Et si oui, objectivement, certains textes parlant de mode, de beauté, de vedettes - ou même de sports, tiens. Tant qu'à tirer dans le tas... - peuvent paraître superficiels, inutiles, voire même ridicules, la politique, les enjeux de société, la science et la culture n'échappent pas non plus aux critiques. Qui n'a jamais levé les yeux au ciel en lisant la couverture politique en campagne électorale? Qui n'a jamais soupiré en constatant qu'un article fascinant sur un sujet a été charcuté pour respecter des contraintes d'espace?

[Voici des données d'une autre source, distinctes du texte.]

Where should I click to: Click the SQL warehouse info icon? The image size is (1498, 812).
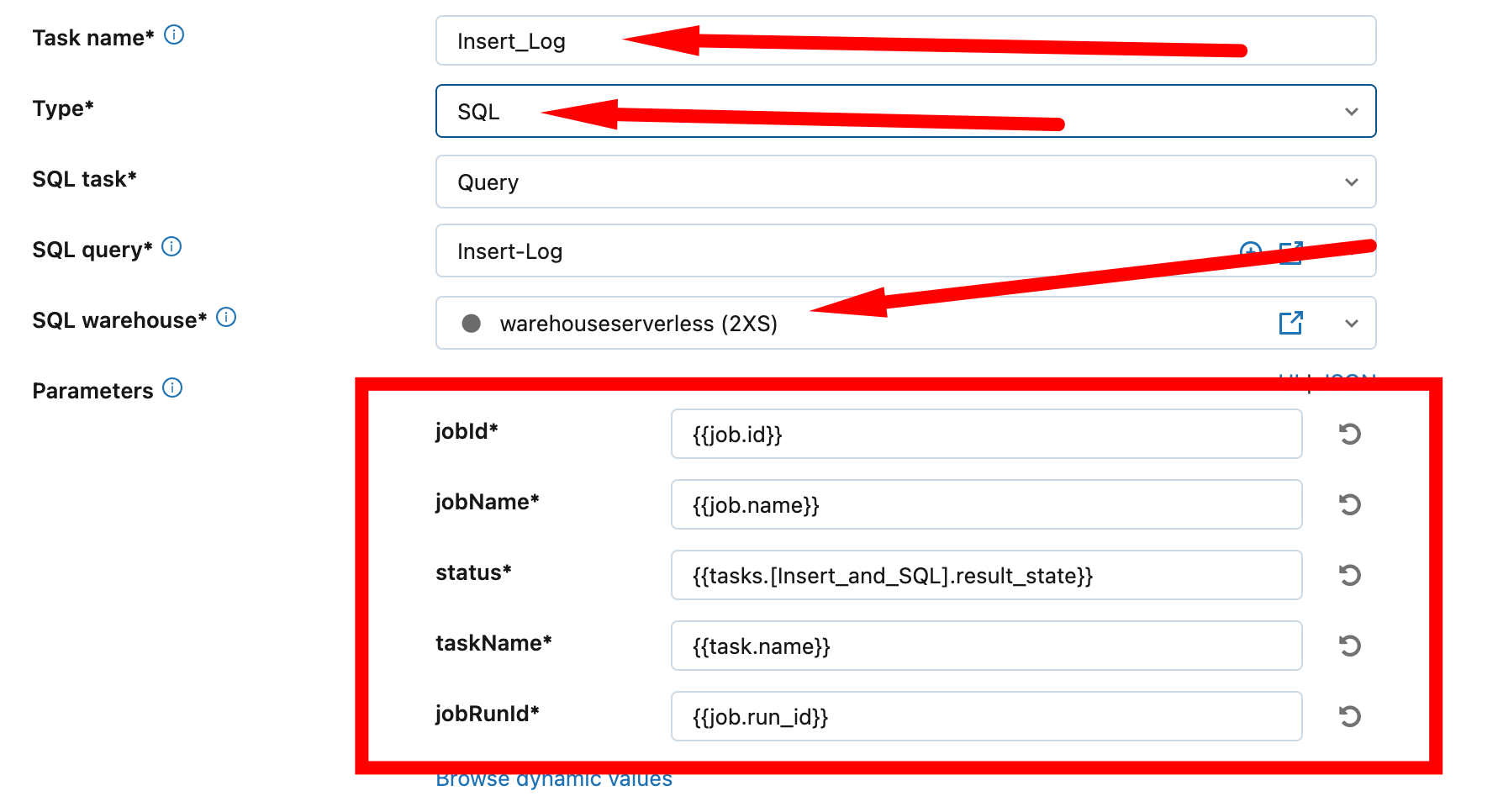click(226, 318)
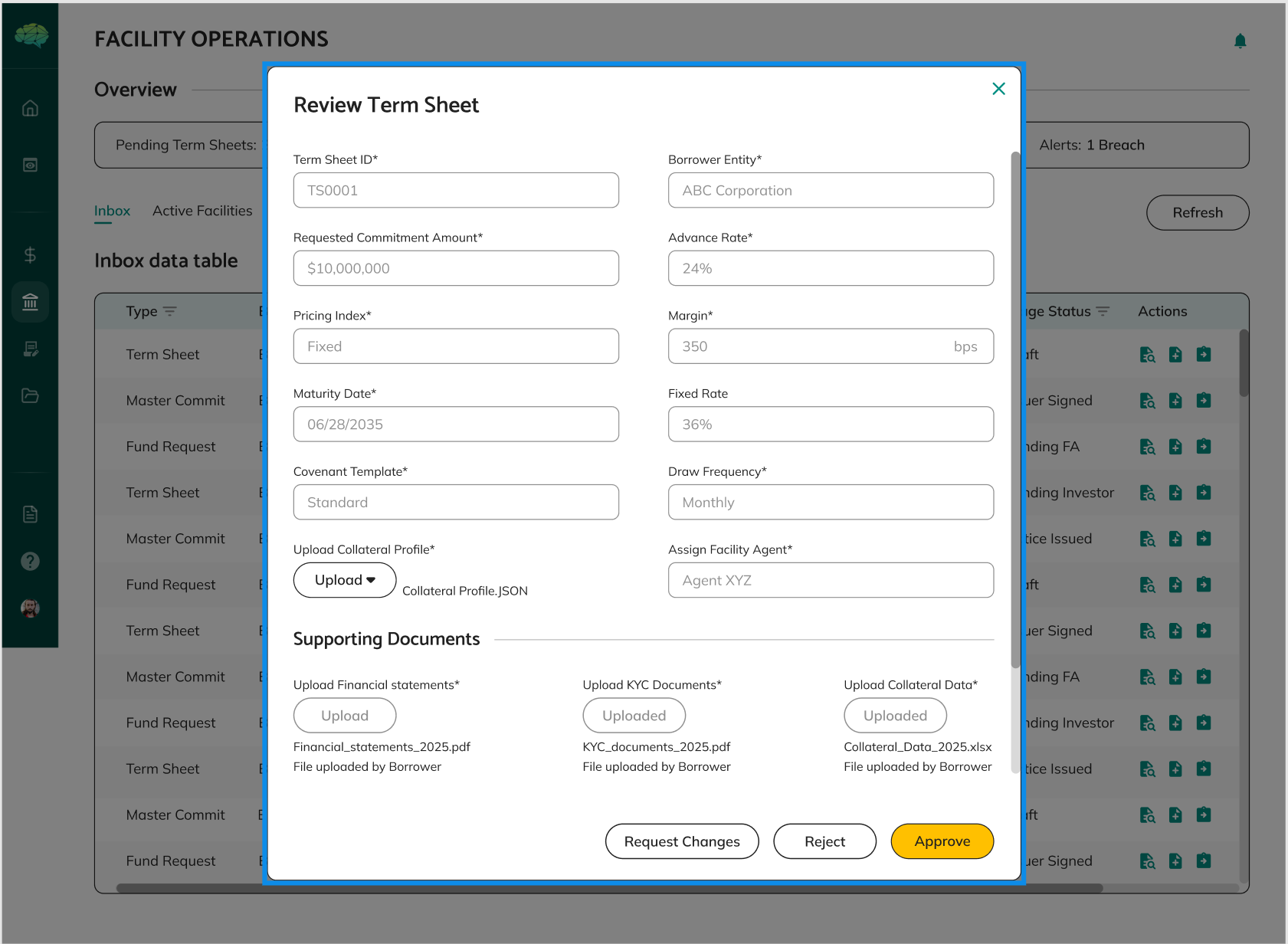
Task: Open the folder icon in sidebar
Action: coord(30,395)
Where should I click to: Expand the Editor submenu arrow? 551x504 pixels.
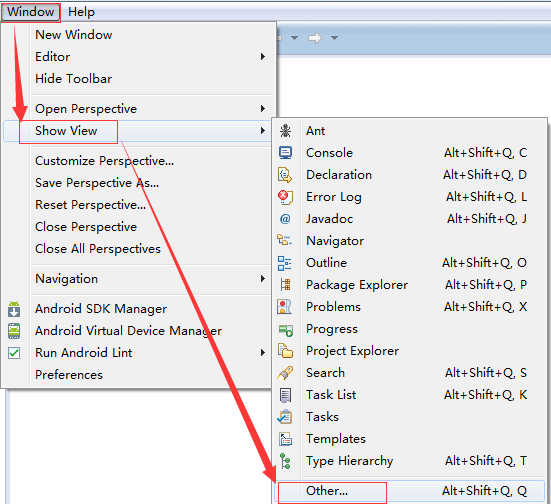pyautogui.click(x=262, y=57)
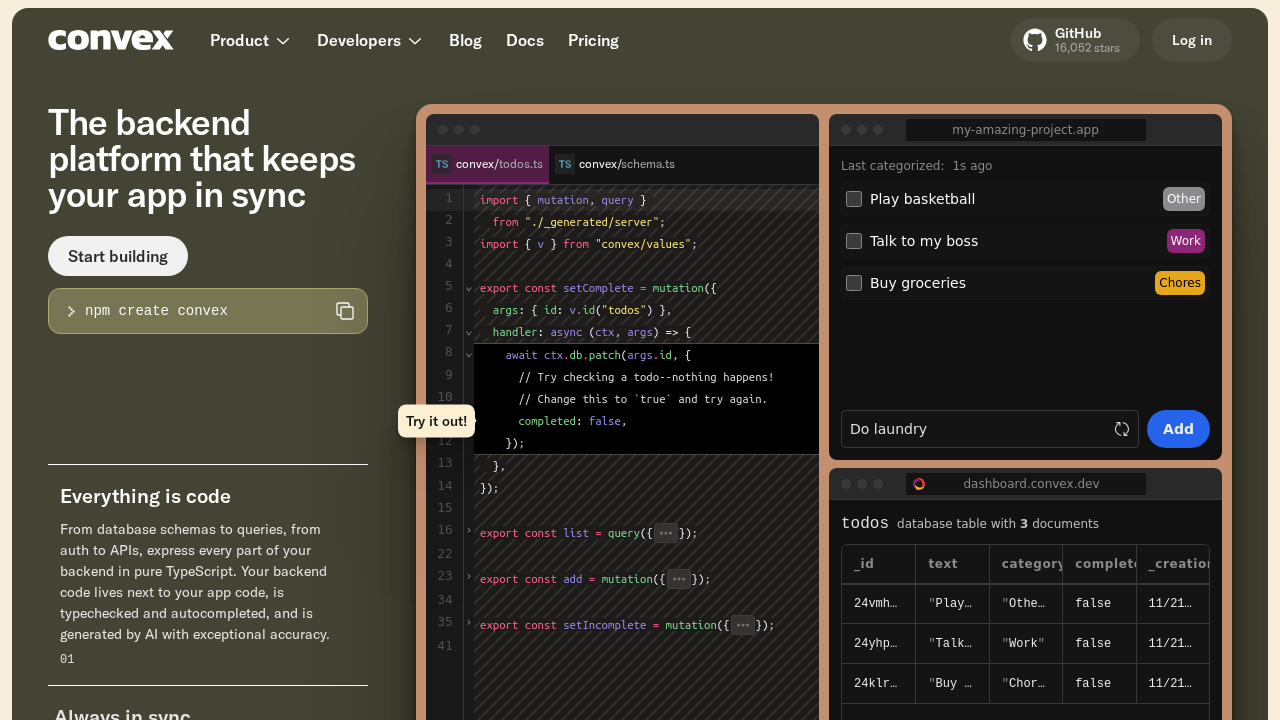Click the Convex logo in header
Image resolution: width=1280 pixels, height=720 pixels.
(111, 40)
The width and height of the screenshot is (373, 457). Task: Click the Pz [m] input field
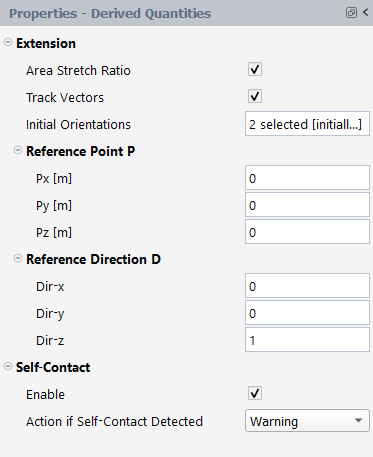(307, 232)
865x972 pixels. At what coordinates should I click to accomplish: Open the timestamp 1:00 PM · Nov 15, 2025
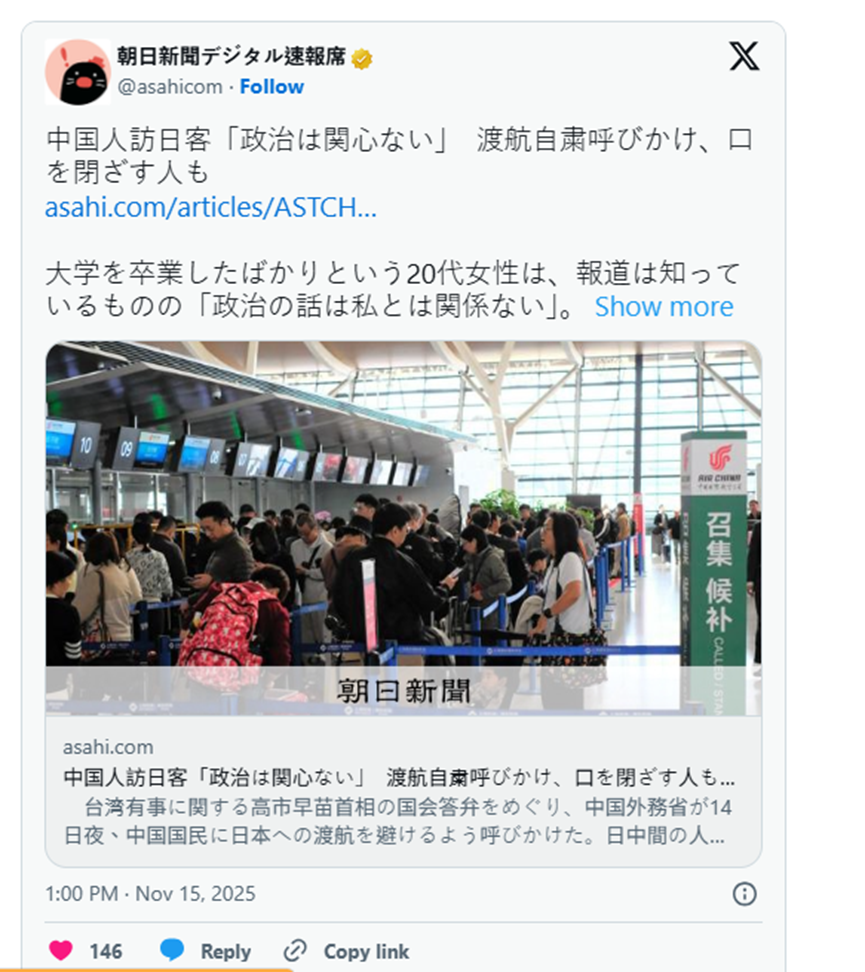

Il ne faut pas oublier, non plus, que si le "journalisme léger" abonde, c'est qu'il existe une demande pour ce type de contenu. L'article sur Marilou est d'un ridicule consommé, soit, mais je l'ai lu quand même. Et plusieurs de mes collègues journalistes aussi. D'ailleurs, ne sommes-nous pas les premiers à partager des textes, des vidéos et autres liens loufoques sur les réseaux sociaux? Il existe même une section de Reddit, /r/PasLeNavet, qui recense exactement ce genre de contenu qui pourrait apparaître sur le site satirique Le Navet, mais qui est plutôt publié sur des médias "sérieux".

Peut-être que nous faire rire ou soupirer devant cette apparence de bêtise humaine est l'objectif ultime de ce genre de contenu? Et peut-être que le nivellement vers le bas de l'intellect collectif n'est qu'un effet secondaire? Pourtant, tout le monde aime bien le contenu qui fait sourire, la vidéo qui fait rigoler, les 10 raisons pour lesquelles les journalistes barbus sont plus sexy? Attention, la septième raison va vous surprendre...

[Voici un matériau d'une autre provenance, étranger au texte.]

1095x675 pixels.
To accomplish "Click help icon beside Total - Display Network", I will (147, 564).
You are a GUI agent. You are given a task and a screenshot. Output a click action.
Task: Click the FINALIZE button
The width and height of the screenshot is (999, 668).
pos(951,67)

Mon côté imaginatif aime croire à une lutte entre le Bien et le Mal en journalisme, entre le Savoir et l'Abrutissement, entre la Lumière et les Ténèbres de la banlieue, de la minifourgonnette, de la piscine hors terre, du chien et de la vie passée à regarder des quiz télévisés sans jamais stimuler sa matière grise. Mon côté réaliste sait plutôt qu'une cohabitation est souhaitable. À chacun ses petits plaisirs coupables après tout.

Et pour Marilou? Apprenez, ma chère, qu'à vouloir entrer dans le monde de la presse magazine, il y a effectivement des conventions à respecter, y compris celle de l'heure de tombée. C'est comme la mort et les impôts: on n'y échappe pas.